Our constraint is validated by the UserNameNotTakenValidator class:

import javax.validation.ConstraintValidator;
import javax.validation.ConstraintValidatorContext;

public class UserNameNotTakenValidator implements ConstraintValidator<UserNameNotTaken, String> {

    @Inject
    UserStore userStore;

    public void initialize(UserNameNotTaken constraint) {
        // nothing to do
    }

    public boolean isValid(String string, ConstraintValidatorContext context) {
        return !userStore.isNameTaken(string);
    }
}

As with other standards, constraint validators can use dependency injection to use managed beans. This is very often required for custom validation logic that makes calls to controls. In this example, the validator injects the UserStore. Once again, we can reuse different standards within the Java EE umbrella.

Custom validation constraints are very often motivated by the business domain. It can make sense to encapsulate complex, composed validation logic into such custom constraints. When applied, this approach also leverages the single responsibility principle, separating the validation logic into a single validator rather than spreading them in atomic constraints.

Bean Validation offers more complex functionality for scenarios where different ways of validation are required for the same types. Therefore, the concept of groups is used to group certain constraints together into groups which can possibly be validated individually. For more information on this, I refer the reader to the Bean Validation specification.

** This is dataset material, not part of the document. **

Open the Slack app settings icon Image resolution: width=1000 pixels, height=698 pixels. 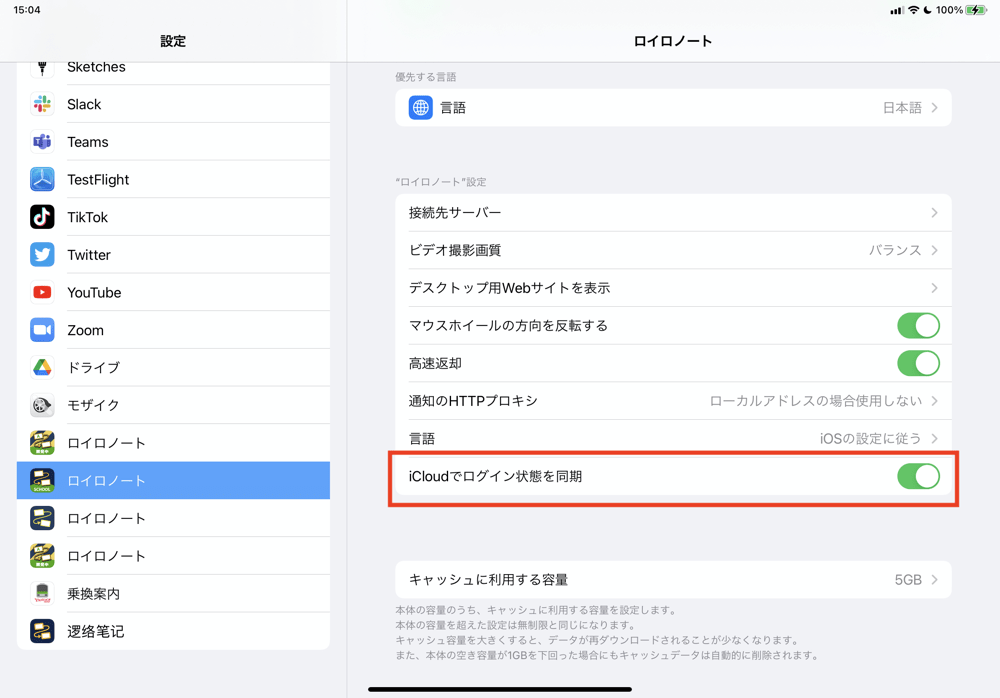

As shown previously, HTTP JSON payloads can also be mapped in JAX-RS using the JSON-P standard. This is also true for HTTP request bodies. The request bodies parameters can be provided as JSON-P types containing JSON structures that are read dynamically. As well as for response bodies, it makes sense to represent request bodies using JSON-P types if the object structure differs from the model types or needs more flexibility, respectively. For this scenario, validation of the provided objects is even more important, since the JSON-P structures can be arbitrary. To rely on certain JSON properties being existent on the request object, these objects are validated using a custom validation constraint.

Since JSON-P objects are built programmatically and there are no pre-defined types, programmers have no way of annotating fields in the same way as for Java types. Therefore, custom validation constraints are used on the request body parameters that are bound to a custom validator. The custom constraints define the structure of a valid JSON object for the specific request bodies. The following code shows the integration of a validated JSON-P type in a JAX-RS resource method:

@Path("users")
@Produces(MediaType.APPLICATION_JSON)
@Consumes(MediaType.APPLICATION_JSON)
public class UsersResource {

    ...

    @POST
    public Response createUser(@Valid @ValidUser JsonObject json) {

        User user = readUser(json);
        long id = userStore.create(user);
        ...
    }

    private User readUser(JsonObject object) {
        ...
    }
}

The custom validation constraint ValidUser references the used constraint validator. Since the structure of the provided JSON-P objects is arbitrary, the validator has to check for the presence and type of properties:

@Constraint(validatedBy = ValidUserValidator.class)
@Documented
@Retention(RUNTIME)
@Target({METHOD, FIELD, ANNOTATION_TYPE, CONSTRUCTOR, PARAMETER, TYPE_USE})
public @interface ValidUser {

    String message() default "";

    Class<?>[] groups() default {};

    Class<? extends Payload>[] payload() default {};
}

The custom constraint validator is applicable on JSON-P types, as well:

public class ValidUserValidator implements ConstraintValidator<ValidUser, JsonObject> {

    public void initialize(ValidUser constraint) {
        // nothing to do
    }

    public boolean isValid(JsonObject json, ConstraintValidatorContext context) {
        ...
    }
}

After the provided JSON-P object has been validated, the defined properties can safely be extracted. This example showcases how the flexible, programmatic types are integrated and validated in JAX-RS methods. The resource class extracts the request body into a domain entity type and uses the boundary to invoke the business use case.